Work to complete:
Copy the items below as a numbered list, starting at the line containing "Task: Open the 類別 dropdown" and ending at the line containing "(x=295, y=888)", with both of those lines included. Skip blank lines and leave out the pictures.
* * * * * * *
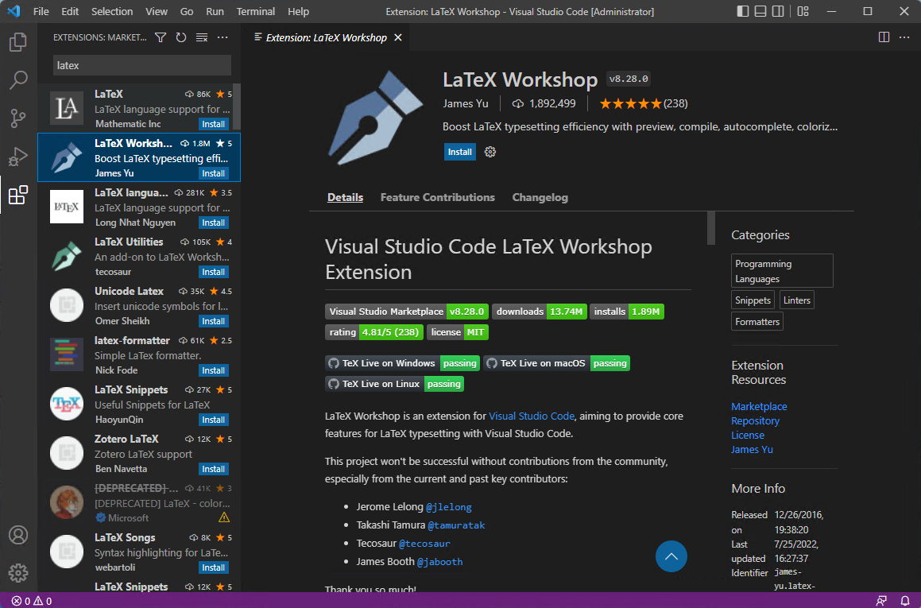Refresh the extensions list
This screenshot has height=608, width=921.
181,37
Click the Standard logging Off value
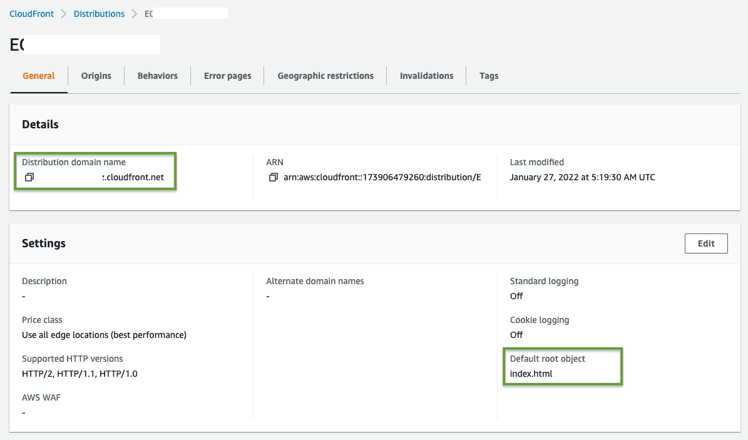748x440 pixels. click(516, 296)
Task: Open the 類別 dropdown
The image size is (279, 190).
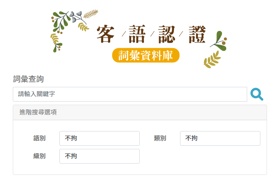Action: point(220,138)
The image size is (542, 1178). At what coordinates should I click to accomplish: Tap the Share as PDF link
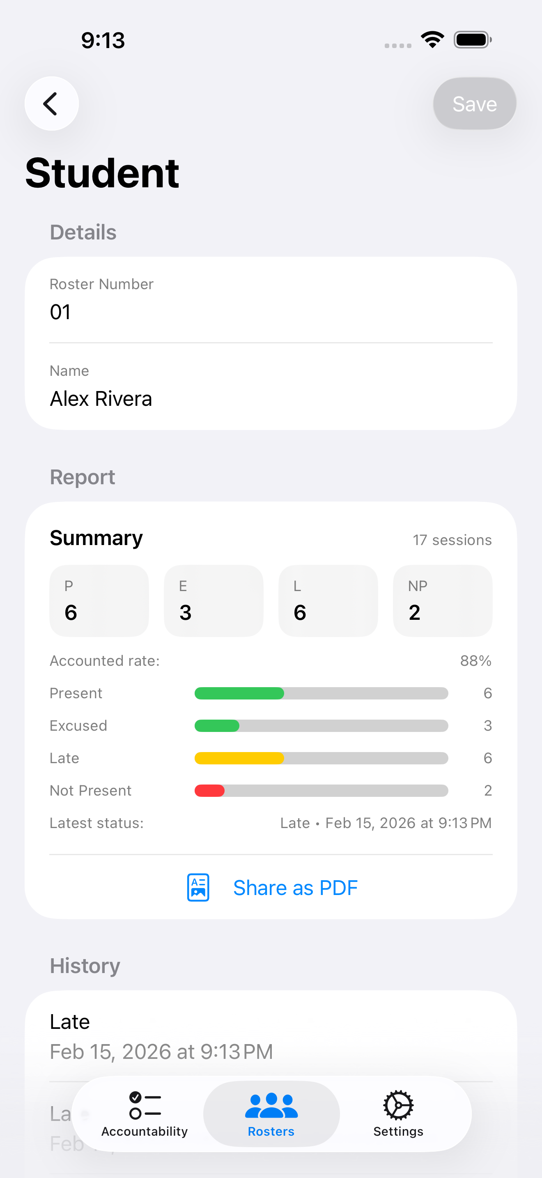(x=295, y=888)
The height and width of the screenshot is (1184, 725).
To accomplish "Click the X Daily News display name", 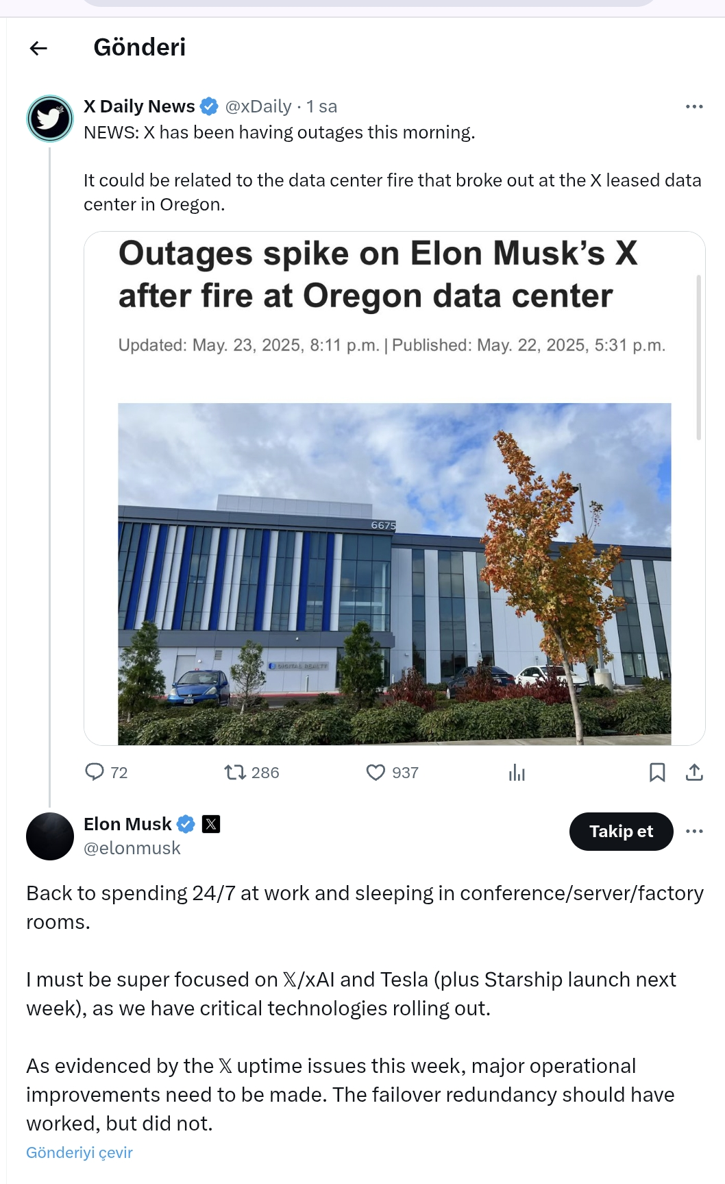I will 139,107.
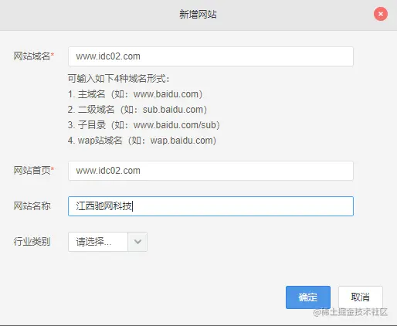Select the 网站首页 label

(32, 170)
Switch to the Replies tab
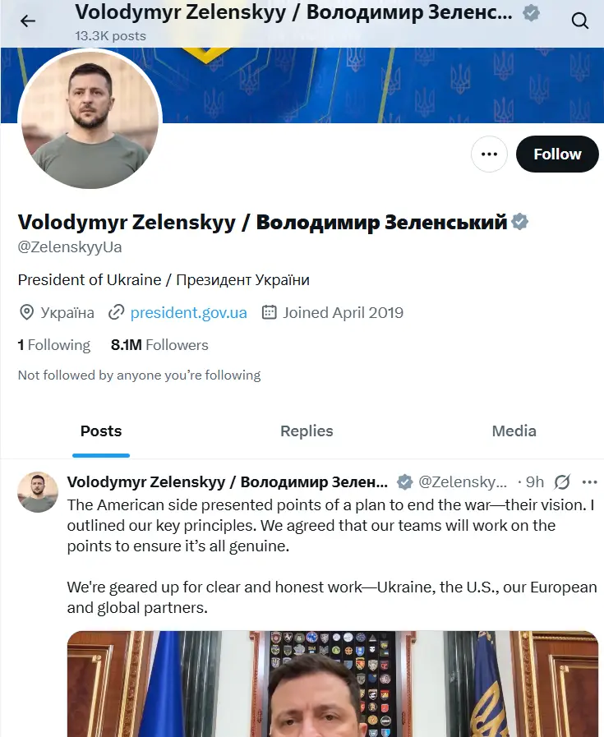Viewport: 604px width, 737px height. pos(307,431)
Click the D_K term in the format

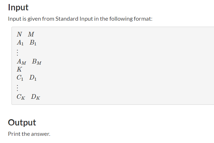[x=35, y=97]
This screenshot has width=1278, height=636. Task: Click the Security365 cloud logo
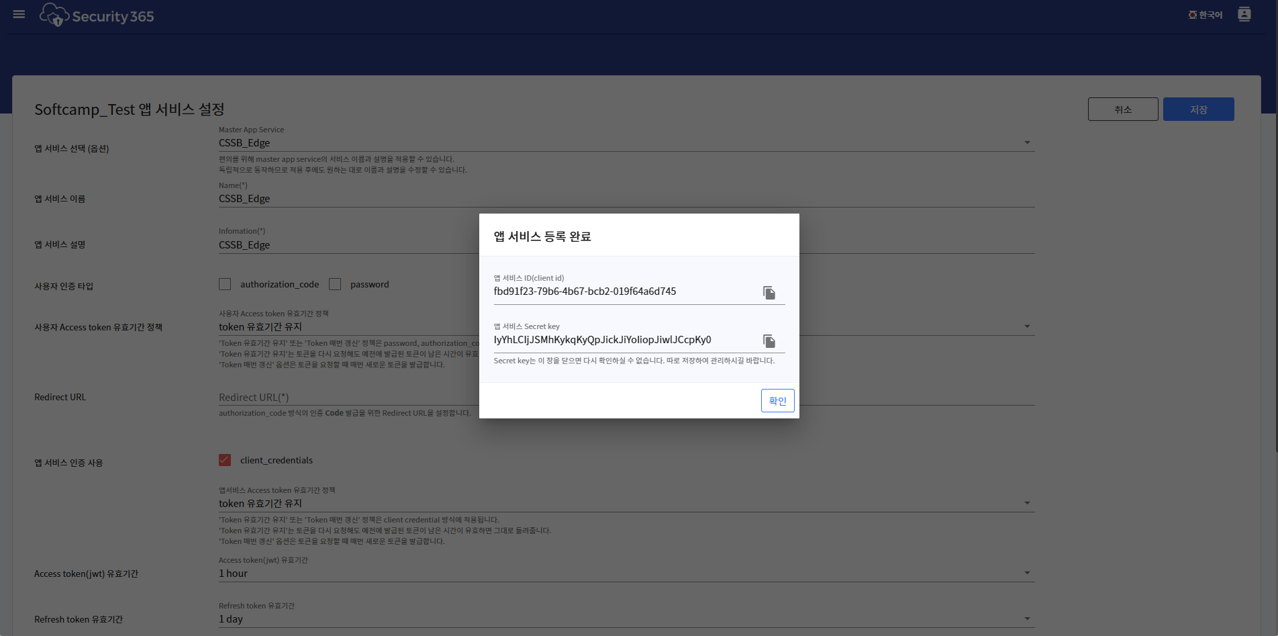coord(54,15)
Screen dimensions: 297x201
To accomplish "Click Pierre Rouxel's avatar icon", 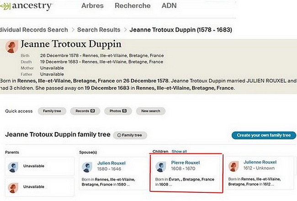I will (x=161, y=166).
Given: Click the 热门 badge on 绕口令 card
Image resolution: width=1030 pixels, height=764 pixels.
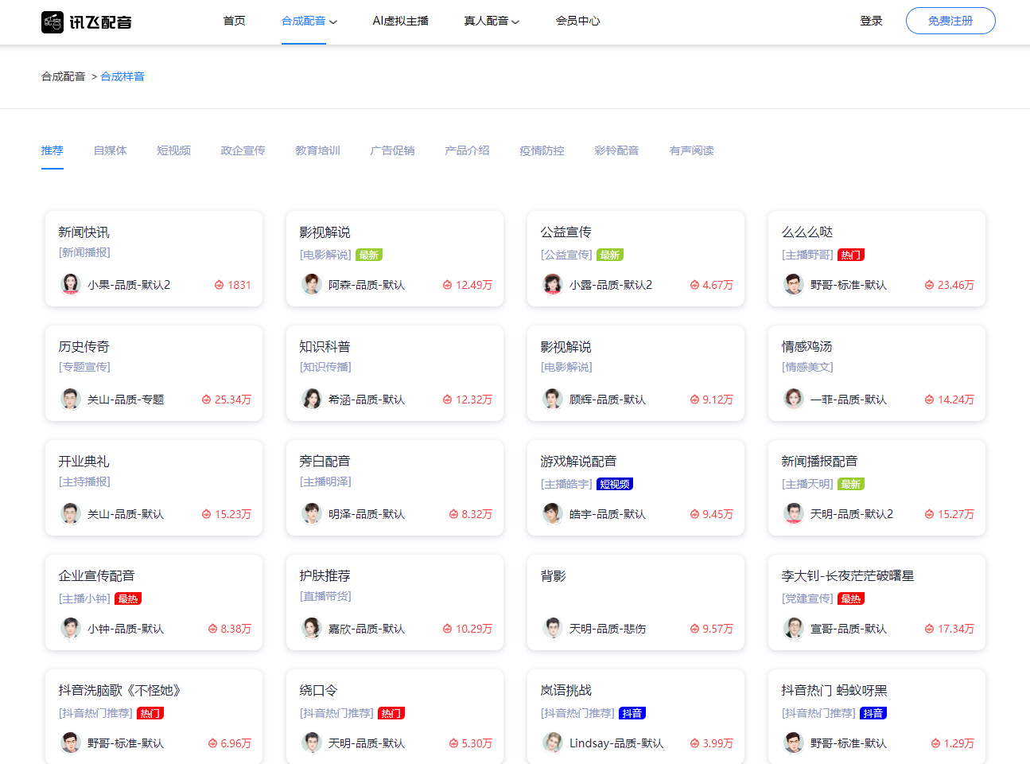Looking at the screenshot, I should click(x=391, y=713).
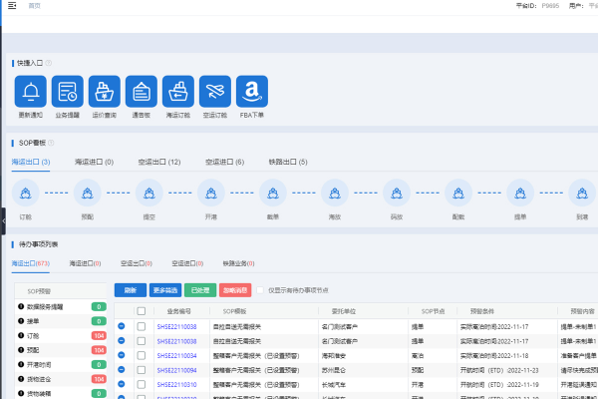Open 业务提醒 shortcut icon
This screenshot has height=399, width=598.
(x=68, y=92)
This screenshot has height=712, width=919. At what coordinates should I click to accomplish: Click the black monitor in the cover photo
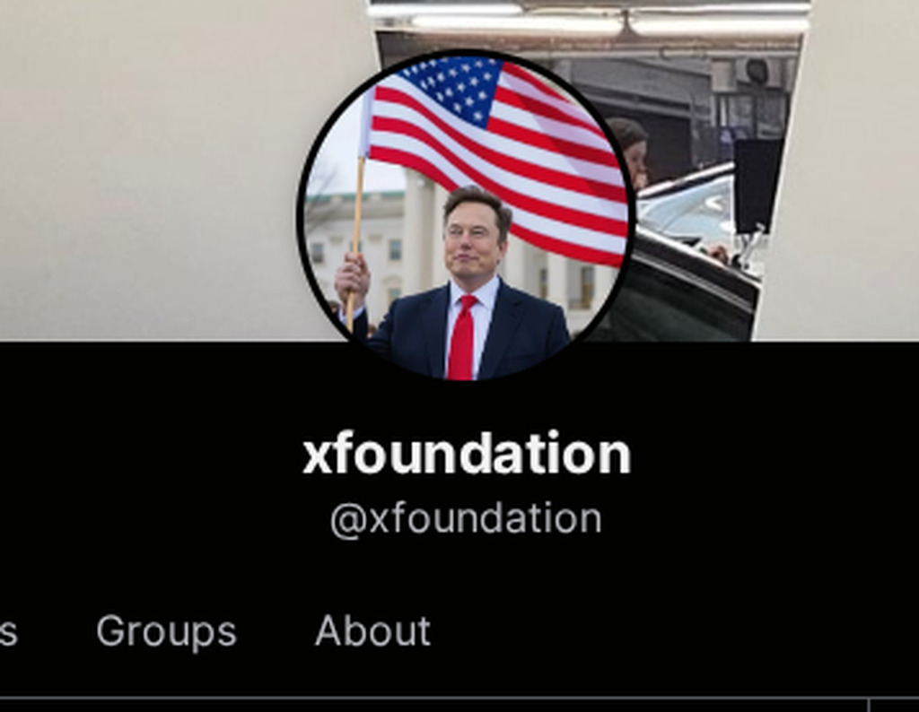[757, 185]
* * * * * * *
Correct answer:
1. Task: Open the 類別 dropdown
2. The image size is (279, 190).
3. Action: point(220,138)
4. The image size is (542, 1178). At what coordinates should I click to accomplish: Tap the Share as PDF link
5. (x=295, y=888)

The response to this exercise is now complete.